◆ Estratto
╔══

Le mura , del periodo tardo-repubblicano, avevano uno spessore di mt 0,70 , realizzate in opera incerta di tufo giallo e malta, erano scandite da rientranze decorate da un rivestimento in lastre marmoree di altezza cm 20.
Il triclinio, aperto per il lato lungo a meridione, era stato progettato per avere a vista, mentre si mangiava, l’isola di Pithecussae ( Ischia).
I lavori di costruzione della domus iniziarono nella metà dell’ultimo sec. a.C., cioè nel periodo di Cicerone, Mamurra e Vitruvio, personaggi legati alla città romana di Formiae.
Da storici antichi sappiamo che Mamurra , dopo le guerre galliche, era diventato proprietario di cave di marmi a Luni ( oggi Carrara) e il marmo lunense fu utilizzato per primo da Mamurra nelle sue numerose domus di proprietà.
A Formia, una parte del vasto agro del Mamurrano, è conosciuta ancora oggi con il toponimo :Fontana Luni
Riferimento a marmi lunensi di ” mamurriana ” memoria ?? Chissà!!!
Il pavimento, realizzato in “suspensurae” per il riscaldamento termale, era impreziosito di tessere marmoree di varie grandezze.
Fu sentito anche il parere di Luigi Iacono – colui che studio’ la piscina natatoria ” Dulcis” di Nerva – che la paragono’ a strutture simili da lui viste nell’area flegrea , per godere la visione delle isole partenopee e del Vesuvio.

╚══

◆ Consegna scritta 1
Puoi riprodurre per intero, parola per parola, il testo sulla domus romana di Formia?

◆ Dati forniti
╔══

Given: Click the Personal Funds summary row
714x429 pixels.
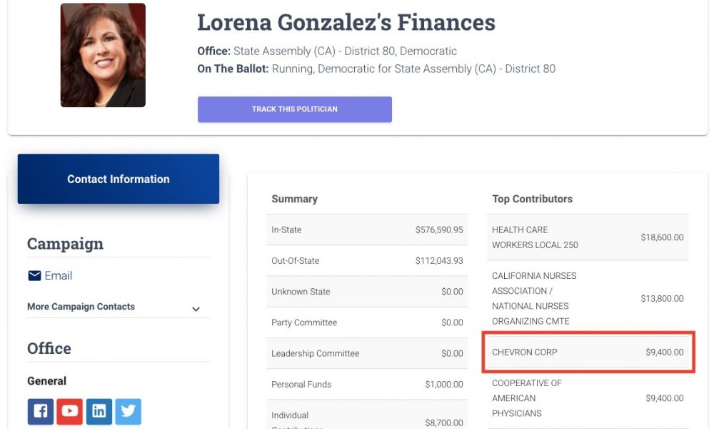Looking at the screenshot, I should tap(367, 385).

╚══
╔══

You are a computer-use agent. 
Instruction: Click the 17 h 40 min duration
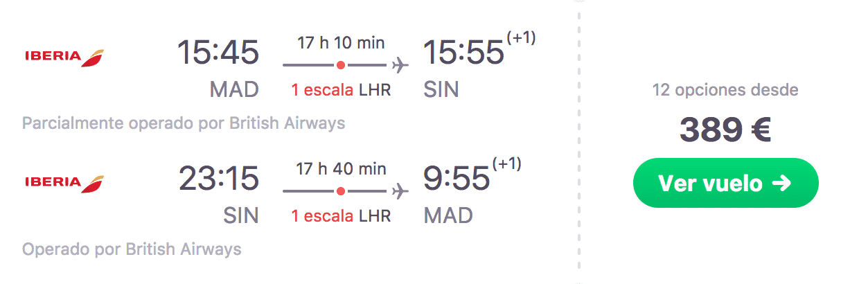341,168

╚══

◆ Consegna scritta 2
Puoi aggiornare i record a partire dalla riga che contiene "Given: Click the Personal Funds summary row" fino a quella che contiene "Looking at the", entrambe incluse, sostituendo "Personal Funds" con "Savings Account" e lasciando invariato tutto il resto? Riporta soltanto queste righe, senza le immagini.

◆ Risultato 1
Le mura , del periodo tardo-repubblicano, avevano uno spessore di mt 0,70 , realizzate in opera incerta di tufo giallo e malta, erano scandite da rientranze decorate da un rivestimento in lastre marmoree di altezza cm 20.
Il triclinio, aperto per il lato lungo a meridione, era stato progettato per avere a vista, mentre si mangiava, l’isola di Pithecussae ( Ischia).
I lavori di costruzione della domus iniziarono nella metà dell’ultimo sec. a.C., cioè nel periodo di Cicerone, Mamurra e Vitruvio, personaggi legati alla città romana di Formiae.
Da storici antichi sappiamo che Mamurra , dopo le guerre galliche, era diventato proprietario di cave di marmi a Luni ( oggi Carrara) e il marmo lunense fu utilizzato per primo da Mamurra nelle sue numerose domus di proprietà.
A Formia, una parte del vasto agro del Mamurrano, è conosciuta ancora oggi con il toponimo :Fontana Luni
Riferimento a marmi lunensi di ” mamurriana ” memoria ?? Chissà!!!
Il pavimento, realizzato in “suspensurae” per il riscaldamento termale, era impreziosito di tessere marmoree di varie grandezze.
Fu sentito anche il parere di Luigi Iacono – colui che studio’ la piscina natatoria ” Dulcis” di Nerva – che la paragono’ a strutture simili da lui viste nell’area flegrea , per godere la visione delle isole partenopee e del Vesuvio.

◆ Risultato 2
Given: Click the Savings Account summary row
714x429 pixels.
Looking at the screenshot, I should tap(367, 385).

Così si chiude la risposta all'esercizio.